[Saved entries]
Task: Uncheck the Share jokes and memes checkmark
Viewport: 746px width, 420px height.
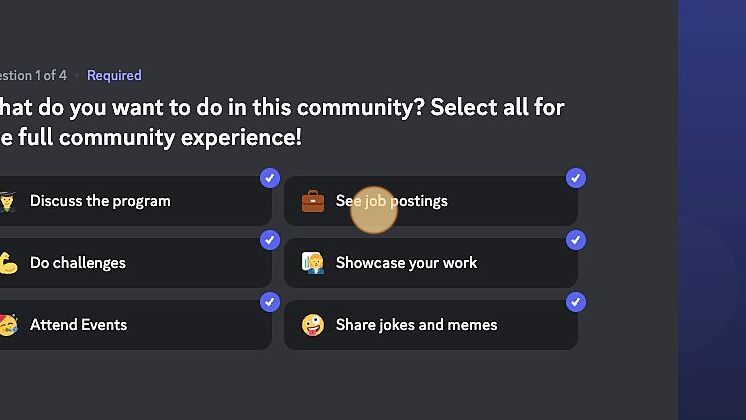Action: 576,302
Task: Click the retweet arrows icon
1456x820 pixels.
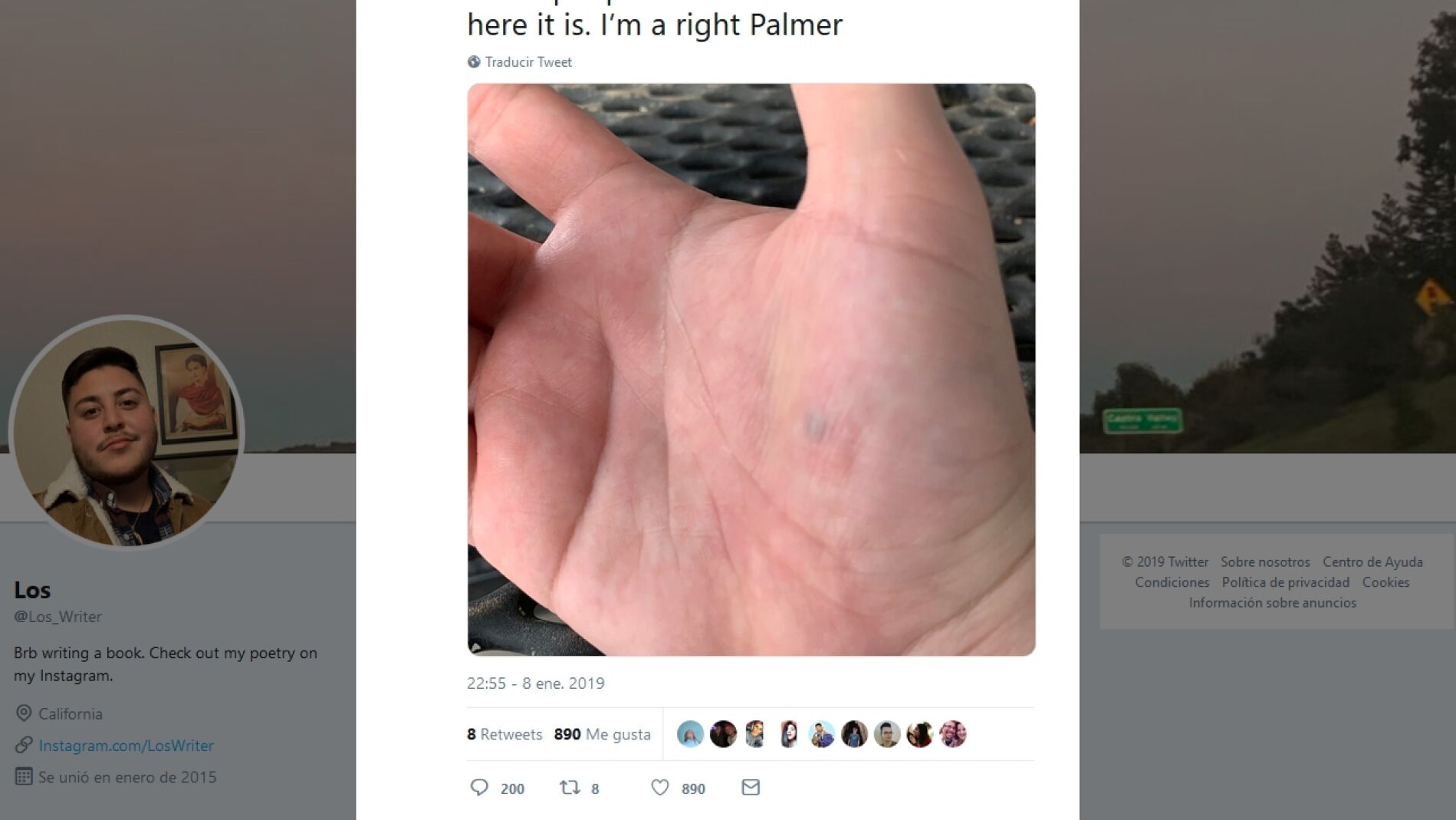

* _ACTIVITY_
Find "Task" in the data above. Report each line where it appears.

* _EXPECTED ANSWER_
Task: Uncheck the Share jokes and memes checkmark
Task: Click the retweet arrows icon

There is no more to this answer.